Yeah, it’s a joke, but I’m not taking that back.
Well, it may not be a big deal to come out in many parts of Europe, but it’s a very big deal to come out in the United States because a lot of gay prejudice still exists. You have to know that.
I know, and I thought about that later, but I think that if you want to be as normal as everybody else, why do people every other month come out with a statement that they are gay?
Do you interact with anyone that is openly gay?
Yeah. My uncle is gay. A couple of snowboarders that are on my team are gay. I don’t interact with my uncle that much, though. He’s really old.
Has there been any backlash from your sponsors?
Not at all. I have some skier friends that were surprised though. Some people are thin-skinned; they can’t take a joke.
I don’t think Twitter is the best place to attempt a joke as a public figure these days, though Terje.
Yeah, for sure. I kind of knew that and sometimes stuff slips out and some people can’t handle it and some can.
What has been the reaction from the European media?
Actually, a ski magazine here in Norway was just like, “Do you have any comments?” My comments were just, “Yeah, obviously I can’t joke on Twitter” and the mainstream press wrote me up in the headlines as a homophobe, but that’s really typical of the Norwegian press.
Do you want to apologize?
I can apologize for not expressing myself in a more politically correct way, but it was nothing against Gus. It was more that the media made such a big deal. But I would say to him, “Hey man, why didn’t you do it right in front of Putin like Cheryl [Maas] did?” You know, she was really the first action sports athlete to come out. But, at the same time, Gus is a guy and it’s harder for a guy to come out. I know that. All the credit to him.
As a human being though, are you proud of Gus?
I don’t follow skiing and I don’t really know Gus.
But not as a skier, as a man announcing to the world that he is gay, are you proud of him?
Well, I can’t say that I am proud of him but I can say that I understand him because he is in a really homophobic country where they just look at things differently. It’s probably really hard for him. The guy has balls.
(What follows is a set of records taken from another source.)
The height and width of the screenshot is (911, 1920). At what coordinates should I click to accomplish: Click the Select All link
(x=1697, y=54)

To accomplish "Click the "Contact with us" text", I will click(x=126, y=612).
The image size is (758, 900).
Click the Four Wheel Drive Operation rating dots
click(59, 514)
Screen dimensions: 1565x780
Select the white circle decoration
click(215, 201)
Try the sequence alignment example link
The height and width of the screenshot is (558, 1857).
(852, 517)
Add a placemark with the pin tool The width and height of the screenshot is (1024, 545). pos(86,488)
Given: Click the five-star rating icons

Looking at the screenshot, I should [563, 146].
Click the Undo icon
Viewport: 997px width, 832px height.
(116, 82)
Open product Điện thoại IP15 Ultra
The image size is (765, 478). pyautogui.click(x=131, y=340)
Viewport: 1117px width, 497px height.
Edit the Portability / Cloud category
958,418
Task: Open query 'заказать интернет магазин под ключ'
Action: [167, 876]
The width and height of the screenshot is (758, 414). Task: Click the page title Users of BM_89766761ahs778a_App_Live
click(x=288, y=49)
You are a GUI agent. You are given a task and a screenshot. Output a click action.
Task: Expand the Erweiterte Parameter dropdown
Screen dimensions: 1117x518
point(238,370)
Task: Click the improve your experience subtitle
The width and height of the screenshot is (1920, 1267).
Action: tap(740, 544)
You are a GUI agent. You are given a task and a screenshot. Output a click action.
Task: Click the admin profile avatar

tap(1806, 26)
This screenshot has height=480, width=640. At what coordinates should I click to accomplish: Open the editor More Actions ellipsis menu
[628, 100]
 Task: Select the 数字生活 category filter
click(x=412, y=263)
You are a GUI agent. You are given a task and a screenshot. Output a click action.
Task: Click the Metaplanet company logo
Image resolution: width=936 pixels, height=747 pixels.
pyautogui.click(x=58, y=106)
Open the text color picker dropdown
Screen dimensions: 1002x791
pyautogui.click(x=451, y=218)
So you don’t want to apologize?
Well, I don’t feel like I went after Gus, and like I said, it’s nothing against him. I wrote him a tweet saying that it’s not about him, but that was like putting more gas on the fire.
I’m sure this piece is going to put a little more gas on the fire.
For sure. There are going to be more opinions and about it, but I just want to say that I work with a lot of skiers and I’ve been to gay weddings and I am not a homophobe. If people didn’t get my joke and they think I’m a fucking idiot for putting it on Twitter, that’s okay too. No worries. I also want to say that there are a lot more human rights issues aside from gay rights, and I probably fight for more human rights than most.
But when you defend your argument by saying, “I have been to a ton of gay weddings,” that’s like someone calling you a racist and defending it by saying, “No, because I have tons of black friends.”
Yeah, of course, but should I lie and say I haven’t been to a gay wedding?
No, I don’t think you should.
But that could backfire just because you gave that explanation.
That’s true. Do you feel like you learned a lesson? Are you going to joke about stuff on Twitter still?
Yeah, some things just have to be joked about, you know? There will probably be more ski jokes, but I’m not going to do any more gay jokes.
Why are you not going to formally apologize?
Well, I can’t apologize for something that I already wrote, but it was the meaning behind it. I think a lot of people misunderstood it, but should I apologize because I’m a bad writer or because I’m not really good at expressing myself on Twitter?
Okay. Lastly, anything you want to say to Gus?
I’m sorry that it was him. It could have been anybody, you know? And he knows it. Obviously it’s not against him. All the best for him that he can ride with pride, but for me, I don’t judge people based on where their heart wants to go.